Los defensores, agarrados ya a lo único que les quedaba, la fe, eligieron a un valiente guerrero tlatelolca, de nombre Tlapaltécatl Opuch, tintorero de oficio, para que utilizase un tocado muy especial, el quetzaltecúlotl. Según las creencias mexicas, quien se vistiese con ese atuendo totalmente recubierto de plumas de quetzal y con las armas de Huitzilopochtli, un arco y una flecha, derrotaría a sus enemigos —matando o hiriendo y capturando a un contrario— o sería el final de su pueblo. Pero por muchos augurios a los que se encomendasen, la situación era irreversible.

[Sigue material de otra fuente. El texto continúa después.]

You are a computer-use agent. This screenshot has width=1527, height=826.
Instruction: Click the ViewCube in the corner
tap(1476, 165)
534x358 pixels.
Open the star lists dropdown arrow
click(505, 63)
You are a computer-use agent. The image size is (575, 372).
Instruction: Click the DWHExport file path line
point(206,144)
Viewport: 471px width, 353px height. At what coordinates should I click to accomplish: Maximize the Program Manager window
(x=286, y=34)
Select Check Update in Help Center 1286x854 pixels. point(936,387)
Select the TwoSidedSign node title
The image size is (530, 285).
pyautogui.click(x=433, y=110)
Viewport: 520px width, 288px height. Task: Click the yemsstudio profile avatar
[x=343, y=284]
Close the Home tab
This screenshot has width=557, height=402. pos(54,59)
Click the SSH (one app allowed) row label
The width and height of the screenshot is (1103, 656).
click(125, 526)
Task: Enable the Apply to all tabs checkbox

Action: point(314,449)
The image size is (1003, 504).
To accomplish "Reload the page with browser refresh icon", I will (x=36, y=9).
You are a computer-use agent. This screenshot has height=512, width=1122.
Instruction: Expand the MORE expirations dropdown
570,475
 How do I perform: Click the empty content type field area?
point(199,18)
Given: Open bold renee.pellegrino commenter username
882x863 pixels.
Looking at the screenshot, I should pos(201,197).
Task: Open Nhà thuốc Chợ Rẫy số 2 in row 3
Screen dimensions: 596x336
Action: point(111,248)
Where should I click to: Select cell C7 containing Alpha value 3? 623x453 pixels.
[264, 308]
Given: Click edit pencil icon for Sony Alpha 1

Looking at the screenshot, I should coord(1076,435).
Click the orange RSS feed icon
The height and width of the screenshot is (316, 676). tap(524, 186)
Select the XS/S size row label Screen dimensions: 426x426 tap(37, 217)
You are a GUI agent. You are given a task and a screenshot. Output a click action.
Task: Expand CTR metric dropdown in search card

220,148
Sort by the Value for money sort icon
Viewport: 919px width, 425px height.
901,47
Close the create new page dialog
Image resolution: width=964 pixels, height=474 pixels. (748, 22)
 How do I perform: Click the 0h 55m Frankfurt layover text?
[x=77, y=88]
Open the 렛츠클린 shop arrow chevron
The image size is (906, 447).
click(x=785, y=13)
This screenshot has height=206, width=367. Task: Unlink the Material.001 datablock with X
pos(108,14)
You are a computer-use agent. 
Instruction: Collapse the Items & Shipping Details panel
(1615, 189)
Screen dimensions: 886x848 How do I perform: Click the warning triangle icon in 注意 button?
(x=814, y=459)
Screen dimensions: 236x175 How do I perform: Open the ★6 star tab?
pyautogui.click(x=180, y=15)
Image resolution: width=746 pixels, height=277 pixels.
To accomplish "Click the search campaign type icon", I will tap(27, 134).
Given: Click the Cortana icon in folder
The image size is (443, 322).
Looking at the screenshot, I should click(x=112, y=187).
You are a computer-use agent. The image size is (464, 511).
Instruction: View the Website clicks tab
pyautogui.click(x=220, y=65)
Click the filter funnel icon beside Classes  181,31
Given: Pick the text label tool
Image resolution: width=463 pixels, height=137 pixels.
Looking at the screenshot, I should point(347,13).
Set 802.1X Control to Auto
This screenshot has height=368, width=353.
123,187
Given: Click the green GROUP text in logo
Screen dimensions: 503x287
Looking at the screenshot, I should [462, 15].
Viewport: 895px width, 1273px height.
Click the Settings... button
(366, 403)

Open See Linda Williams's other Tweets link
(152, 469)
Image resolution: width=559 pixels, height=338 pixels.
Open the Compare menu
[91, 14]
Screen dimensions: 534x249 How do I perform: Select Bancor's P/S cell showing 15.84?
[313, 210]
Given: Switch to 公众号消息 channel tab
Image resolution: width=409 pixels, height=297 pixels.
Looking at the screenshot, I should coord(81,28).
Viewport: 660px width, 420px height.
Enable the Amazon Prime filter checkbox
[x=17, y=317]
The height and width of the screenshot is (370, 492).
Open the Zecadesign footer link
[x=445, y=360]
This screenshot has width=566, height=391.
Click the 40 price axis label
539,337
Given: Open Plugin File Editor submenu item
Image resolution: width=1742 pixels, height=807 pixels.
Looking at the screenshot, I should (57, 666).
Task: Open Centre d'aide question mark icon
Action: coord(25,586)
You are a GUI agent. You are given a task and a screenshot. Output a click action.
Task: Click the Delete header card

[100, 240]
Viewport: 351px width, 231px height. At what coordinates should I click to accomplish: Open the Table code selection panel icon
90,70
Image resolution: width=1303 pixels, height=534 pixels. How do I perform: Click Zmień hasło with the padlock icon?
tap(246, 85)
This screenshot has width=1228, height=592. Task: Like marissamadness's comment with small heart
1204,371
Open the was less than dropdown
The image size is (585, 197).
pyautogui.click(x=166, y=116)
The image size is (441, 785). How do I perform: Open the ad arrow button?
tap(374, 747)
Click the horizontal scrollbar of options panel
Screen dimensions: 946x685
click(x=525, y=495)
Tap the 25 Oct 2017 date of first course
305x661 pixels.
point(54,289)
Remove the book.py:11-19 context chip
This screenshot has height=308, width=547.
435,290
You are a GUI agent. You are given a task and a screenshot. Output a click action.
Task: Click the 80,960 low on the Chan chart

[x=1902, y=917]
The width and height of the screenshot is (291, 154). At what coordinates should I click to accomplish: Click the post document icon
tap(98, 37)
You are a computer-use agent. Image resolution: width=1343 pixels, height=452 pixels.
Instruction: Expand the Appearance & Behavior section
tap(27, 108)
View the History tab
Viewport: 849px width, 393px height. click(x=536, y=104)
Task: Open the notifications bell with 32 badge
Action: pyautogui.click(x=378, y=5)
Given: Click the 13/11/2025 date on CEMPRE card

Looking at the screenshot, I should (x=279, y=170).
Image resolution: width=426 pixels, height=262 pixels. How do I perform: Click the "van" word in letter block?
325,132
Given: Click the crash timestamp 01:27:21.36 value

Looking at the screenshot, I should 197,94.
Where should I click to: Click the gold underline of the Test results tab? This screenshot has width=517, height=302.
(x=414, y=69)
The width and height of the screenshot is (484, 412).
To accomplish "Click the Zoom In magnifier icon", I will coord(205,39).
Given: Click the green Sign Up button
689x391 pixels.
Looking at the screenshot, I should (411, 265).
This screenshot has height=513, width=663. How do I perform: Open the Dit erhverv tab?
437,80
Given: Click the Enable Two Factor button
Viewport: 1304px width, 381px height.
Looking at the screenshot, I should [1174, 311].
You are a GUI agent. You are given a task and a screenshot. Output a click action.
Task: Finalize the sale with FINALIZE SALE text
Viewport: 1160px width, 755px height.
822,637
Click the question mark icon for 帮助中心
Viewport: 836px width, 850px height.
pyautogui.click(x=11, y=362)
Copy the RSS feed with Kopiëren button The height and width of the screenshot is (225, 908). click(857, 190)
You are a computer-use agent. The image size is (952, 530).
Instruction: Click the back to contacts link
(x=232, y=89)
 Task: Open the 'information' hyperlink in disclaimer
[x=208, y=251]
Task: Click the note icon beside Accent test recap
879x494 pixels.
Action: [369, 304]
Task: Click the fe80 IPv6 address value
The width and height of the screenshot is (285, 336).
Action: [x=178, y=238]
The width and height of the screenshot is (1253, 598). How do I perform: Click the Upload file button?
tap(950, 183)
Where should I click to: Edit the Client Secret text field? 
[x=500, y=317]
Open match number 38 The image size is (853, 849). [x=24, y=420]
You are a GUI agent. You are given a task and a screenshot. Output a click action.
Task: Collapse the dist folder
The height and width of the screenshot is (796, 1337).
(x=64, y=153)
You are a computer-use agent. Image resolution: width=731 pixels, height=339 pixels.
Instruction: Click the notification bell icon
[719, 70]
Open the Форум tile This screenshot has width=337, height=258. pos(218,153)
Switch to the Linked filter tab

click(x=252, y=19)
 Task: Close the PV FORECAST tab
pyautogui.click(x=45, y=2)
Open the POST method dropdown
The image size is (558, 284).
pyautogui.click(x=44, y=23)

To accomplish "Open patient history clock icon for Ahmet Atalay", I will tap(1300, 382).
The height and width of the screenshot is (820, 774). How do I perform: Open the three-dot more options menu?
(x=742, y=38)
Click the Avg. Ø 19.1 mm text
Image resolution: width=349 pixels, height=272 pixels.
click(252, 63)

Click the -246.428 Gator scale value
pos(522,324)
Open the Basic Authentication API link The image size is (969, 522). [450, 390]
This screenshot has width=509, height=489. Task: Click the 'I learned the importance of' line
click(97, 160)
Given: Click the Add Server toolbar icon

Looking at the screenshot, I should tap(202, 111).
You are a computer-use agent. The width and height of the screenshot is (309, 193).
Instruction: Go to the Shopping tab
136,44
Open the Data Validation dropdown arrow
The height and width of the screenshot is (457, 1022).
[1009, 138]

El 12-13 de agostó se certificó la caída de México-Tenochtitlan. Para defenderse del último ataque, los mexicas armaron incluso a sus mujeres. De nuevo, fue insuficiente. Cuauhtémoc, antes de rendirse, trató de huir, pero fue capturado. Según relata Bernal Díaz del Castillo, el tlatoani trataba de escapar a bordo de medio centenar de canoas acompañado de la élite guerrera que quedaba con vida. Cuando lo llevaron frente a Cortés, solicitó la muerte, que no se la concedería. En ese punto, según el caudillo castellano, "cesó la guerra, a la cual plugo a Dios Nuestro Señor dar conclusión en martes, día de San Hipólito, que fue 13 de agosto de 1521 (sic)".
Espino López calcula que Hernán Cortés dispuso de un total de 1.965 hombres, de los que murieron 1.181, el 60%. Un precio reducido de vidas en relación con las sufridas por los mexicas o los aliados de los españoles, a contar por decenas de miles, pero un porcentaje altísimo tratándose de una campaña militar. Y aunque había triunfado en el asedio de la esplendorosa capital del Imperio mexica, la conquista de América Central no había terminado.
"La invasión española no concluyó, ni mucho menos, en 1521. La Triple Alianza cayó, pero ello no implica que lo hiciera toda Mesoamérica al mismo tiempo", valora Antonio Espino López en su imprescindible obra. "En realidad, cabría hablar de un cúmulo de conquistas, y no todas de tipo militar, en los años venideros. De hecho, Cortés y sus capitanes hubieron de someter otros 300 señoríos por las armas, pero también abundaron las alianzas políticas y los reconocimientos interesados de la soberanía de Carlos I".